[Records from a pointing dataset]
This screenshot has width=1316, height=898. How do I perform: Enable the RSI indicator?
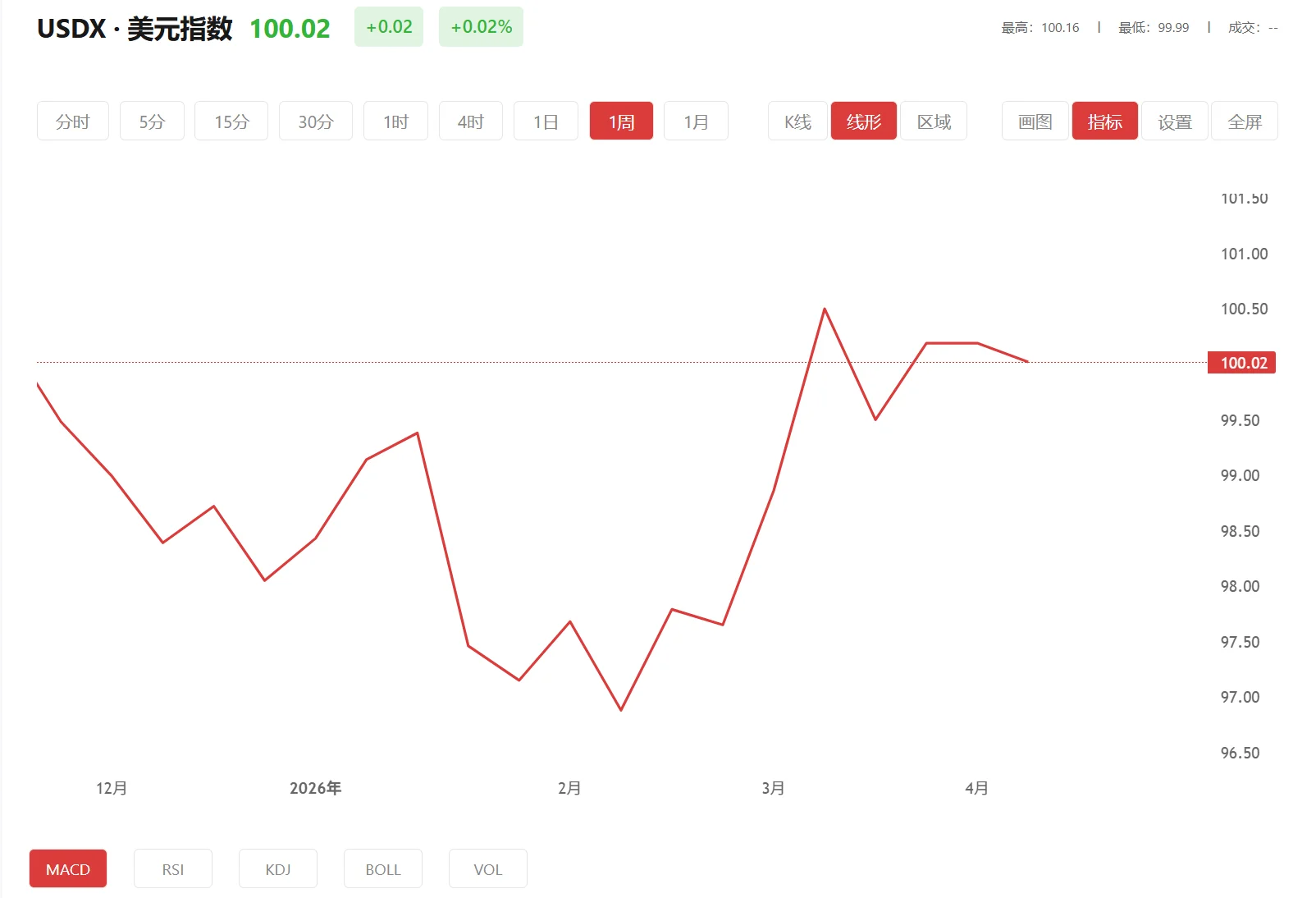click(x=173, y=869)
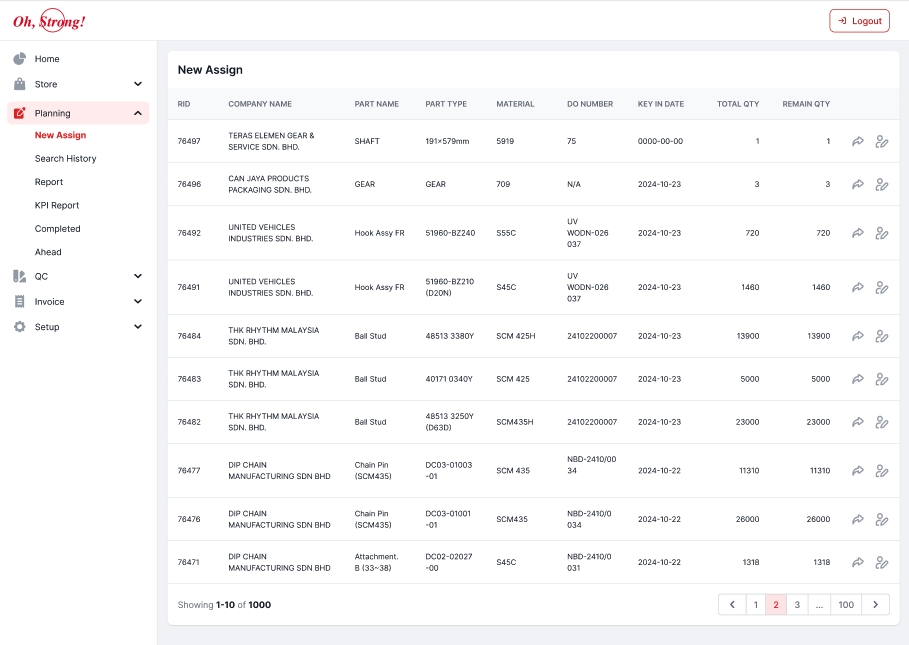Go to page 3 in the pagination
This screenshot has width=909, height=645.
(797, 605)
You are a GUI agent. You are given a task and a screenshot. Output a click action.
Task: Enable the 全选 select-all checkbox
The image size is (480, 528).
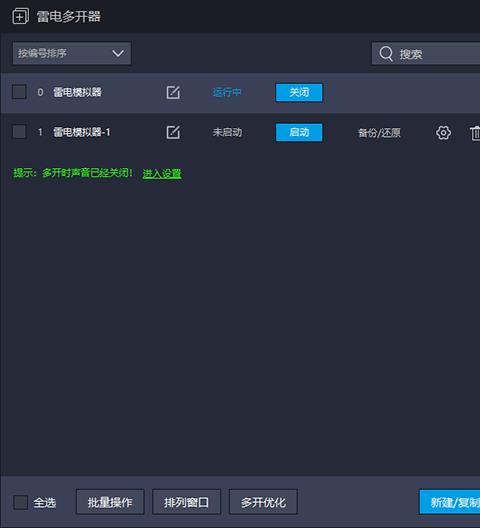click(21, 502)
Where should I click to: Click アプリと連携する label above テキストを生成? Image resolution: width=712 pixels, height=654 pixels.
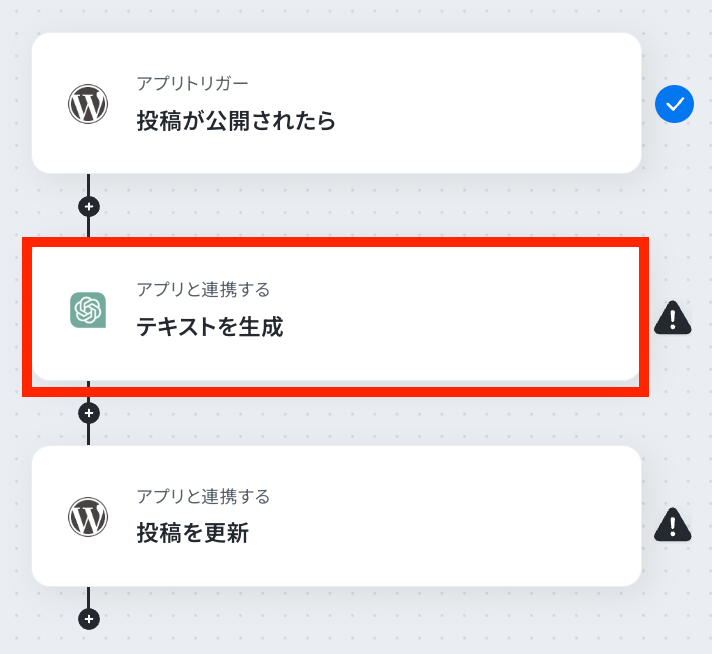(x=203, y=289)
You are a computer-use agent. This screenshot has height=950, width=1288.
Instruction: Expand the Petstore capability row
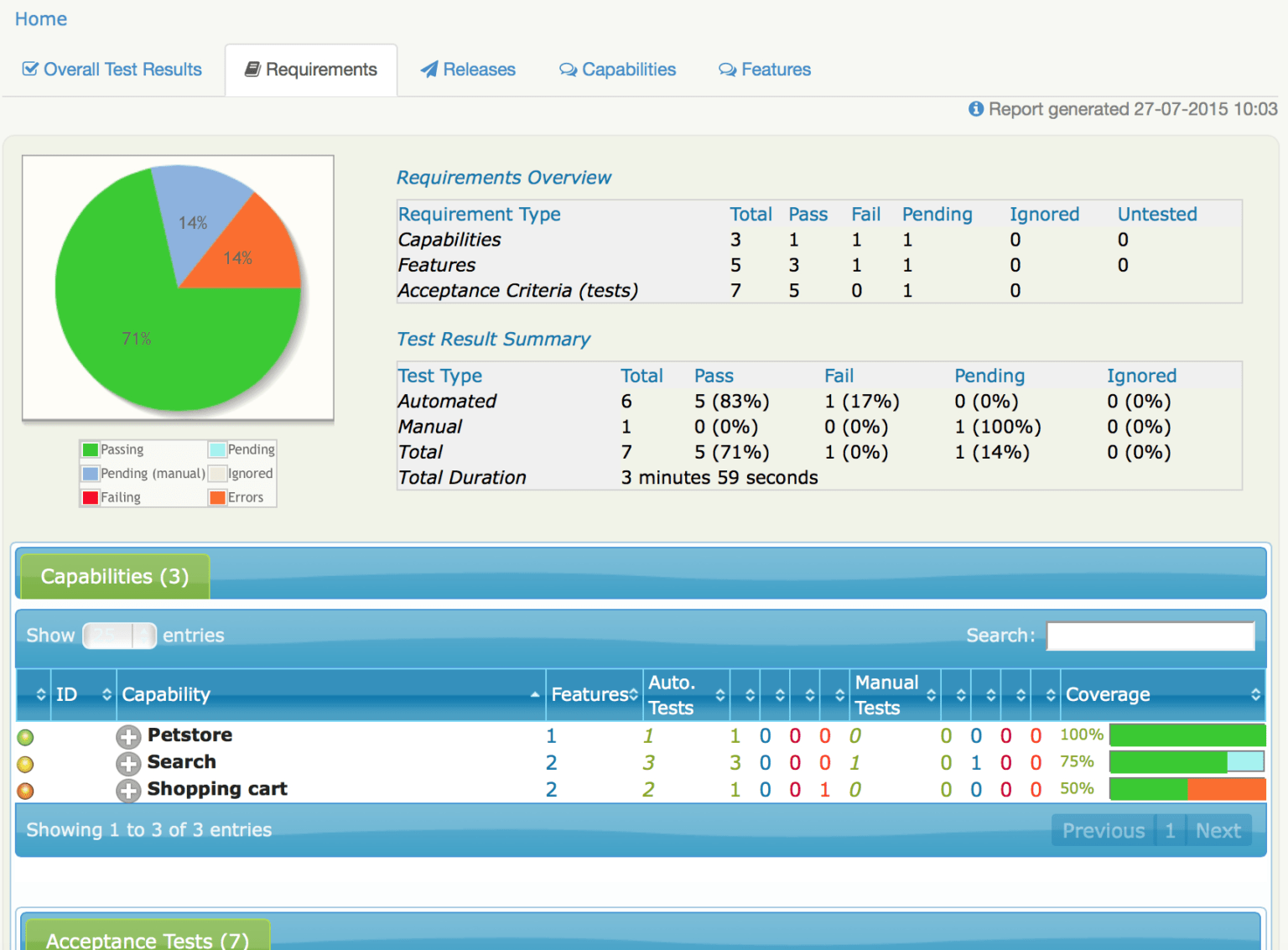coord(128,737)

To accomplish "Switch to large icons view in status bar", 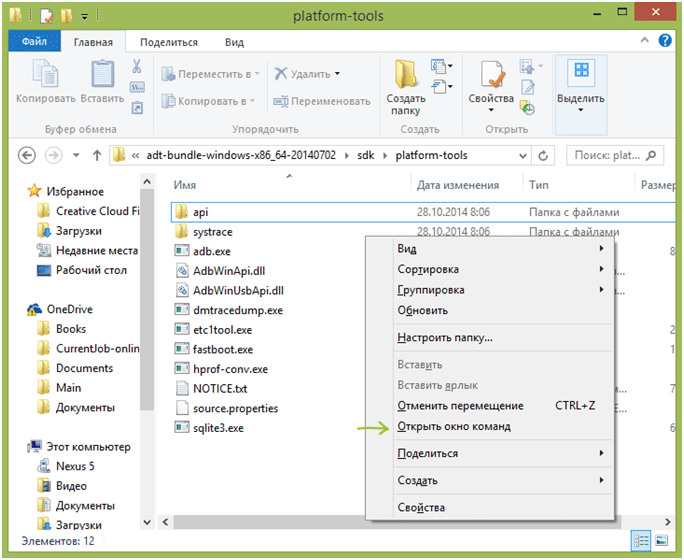I will coord(660,541).
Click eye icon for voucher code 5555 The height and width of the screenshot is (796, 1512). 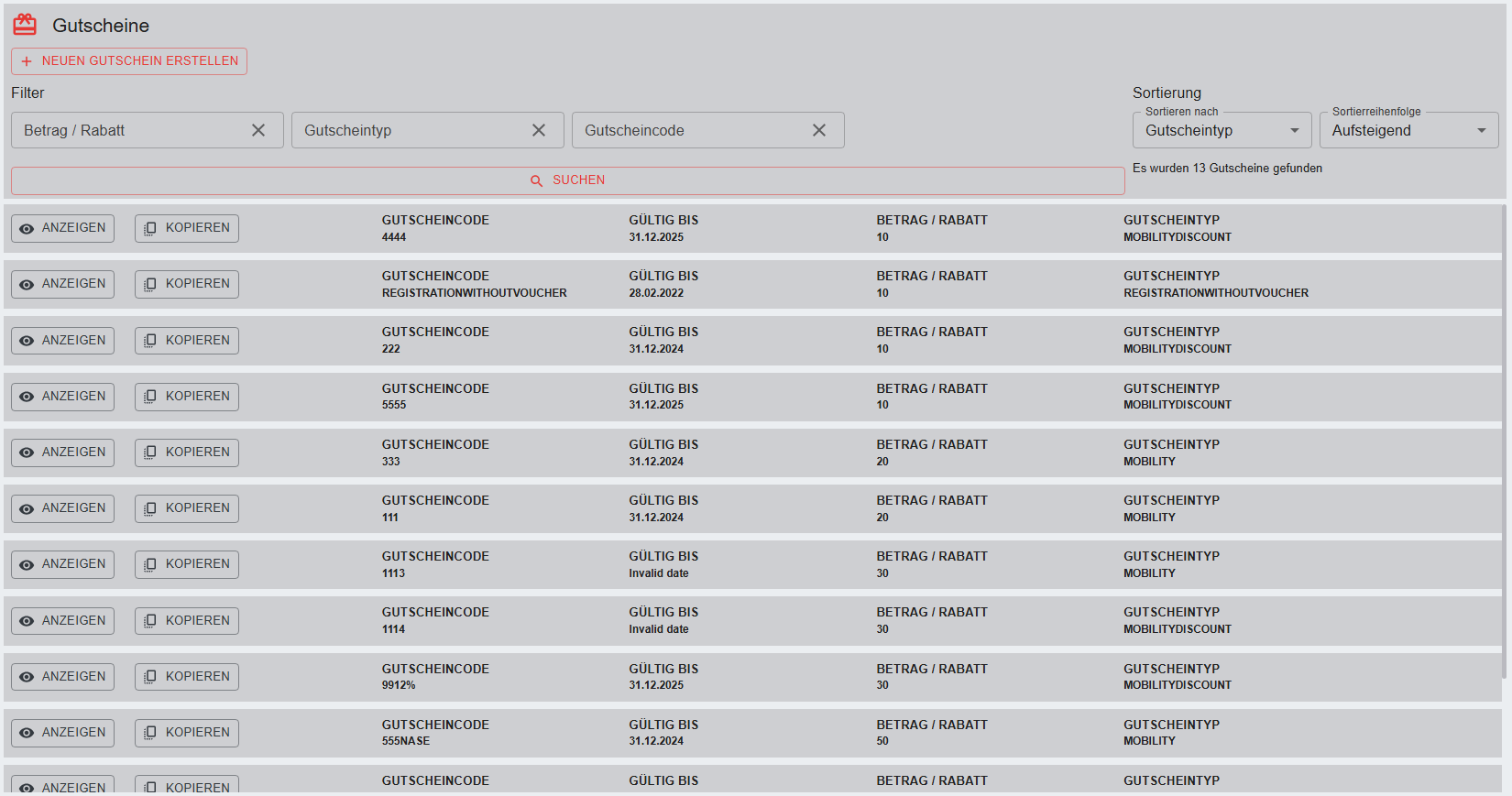[x=27, y=397]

#### THE TASK:
Copy each line of the listing above that contains the string "Enable", treating uppercase and lowercase as distinct.

#### WORKED SOLUTION:
This screenshot has width=1316, height=898. How do I perform: Enable the RSI indicator?
Task: Enable the 全选 select-all checkbox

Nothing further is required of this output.